Cosa fare -
Ricopia tutto il materiale qui sotto, riga per riga, senza cambiare nemmeno una parola.

Il materiale -
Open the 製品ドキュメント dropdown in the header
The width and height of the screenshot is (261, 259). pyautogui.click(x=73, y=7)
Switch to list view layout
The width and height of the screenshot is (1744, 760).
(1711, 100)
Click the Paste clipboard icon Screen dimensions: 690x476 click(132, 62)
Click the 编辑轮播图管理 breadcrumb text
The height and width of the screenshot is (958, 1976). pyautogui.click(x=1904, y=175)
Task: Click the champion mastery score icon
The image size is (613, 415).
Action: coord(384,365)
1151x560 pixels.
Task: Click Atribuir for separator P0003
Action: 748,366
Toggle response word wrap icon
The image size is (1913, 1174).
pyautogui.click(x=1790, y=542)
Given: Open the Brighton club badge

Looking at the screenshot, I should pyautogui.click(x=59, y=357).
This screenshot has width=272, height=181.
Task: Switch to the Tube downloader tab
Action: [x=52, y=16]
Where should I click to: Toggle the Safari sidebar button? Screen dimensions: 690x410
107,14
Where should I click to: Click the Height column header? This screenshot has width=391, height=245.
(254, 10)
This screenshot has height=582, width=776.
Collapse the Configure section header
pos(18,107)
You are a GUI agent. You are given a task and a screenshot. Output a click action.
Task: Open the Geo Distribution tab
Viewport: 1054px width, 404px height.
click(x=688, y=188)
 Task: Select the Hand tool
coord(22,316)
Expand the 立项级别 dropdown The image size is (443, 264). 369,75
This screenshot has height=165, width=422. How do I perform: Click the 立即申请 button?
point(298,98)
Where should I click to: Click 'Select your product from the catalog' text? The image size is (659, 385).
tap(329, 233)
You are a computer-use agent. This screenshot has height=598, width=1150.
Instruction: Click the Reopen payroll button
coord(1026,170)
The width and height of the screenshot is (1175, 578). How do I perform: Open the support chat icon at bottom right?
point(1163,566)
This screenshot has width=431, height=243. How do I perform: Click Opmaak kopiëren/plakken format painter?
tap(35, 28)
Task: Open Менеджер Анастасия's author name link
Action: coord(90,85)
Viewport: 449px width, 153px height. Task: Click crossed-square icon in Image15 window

La soluzione -
Open the 製品ドキュメント dropdown in the header
The width and height of the screenshot is (261, 259). pyautogui.click(x=73, y=7)
Switch to list view layout
The width and height of the screenshot is (1744, 760).
(1711, 100)
Click the Paste clipboard icon Screen dimensions: 690x476 click(132, 62)
Click the 编辑轮播图管理 breadcrumb text
The height and width of the screenshot is (958, 1976). pyautogui.click(x=1904, y=175)
Task: Click the champion mastery score icon
The image size is (613, 415).
Action: coord(384,365)
1151x560 pixels.
Task: Click Atribuir for separator P0003
Action: 748,366
Toggle response word wrap icon
The image size is (1913, 1174).
pyautogui.click(x=1790, y=542)
Given: Open the Brighton club badge

Looking at the screenshot, I should pyautogui.click(x=59, y=357).
This screenshot has width=272, height=181.
Task: Switch to the Tube downloader tab
Action: [x=52, y=16]
Where should I click to: Toggle the Safari sidebar button? Screen dimensions: 690x410
107,14
Where should I click to: Click the Height column header? This screenshot has width=391, height=245.
(254, 10)
This screenshot has height=582, width=776.
Collapse the Configure section header
pos(18,107)
You are a GUI agent. You are given a task and a screenshot. Output a click action.
Task: Open the Geo Distribution tab
Viewport: 1054px width, 404px height.
click(x=688, y=188)
 Task: Select the Hand tool
coord(22,316)
Expand the 立项级别 dropdown The image size is (443, 264). 369,75
This screenshot has height=165, width=422. How do I perform: Click the 立即申请 button?
point(298,98)
Where should I click to: Click 'Select your product from the catalog' text? The image size is (659, 385).
tap(329, 233)
You are a computer-use agent. This screenshot has height=598, width=1150.
Instruction: Click the Reopen payroll button
coord(1026,170)
The width and height of the screenshot is (1175, 578). How do I perform: Open the support chat icon at bottom right?
point(1163,566)
This screenshot has width=431, height=243. How do I perform: Click Opmaak kopiëren/plakken format painter?
tap(35, 28)
Task: Open Менеджер Анастасия's author name link
Action: coord(90,85)
Viewport: 449px width, 153px height. Task: Click crossed-square icon in Image15 window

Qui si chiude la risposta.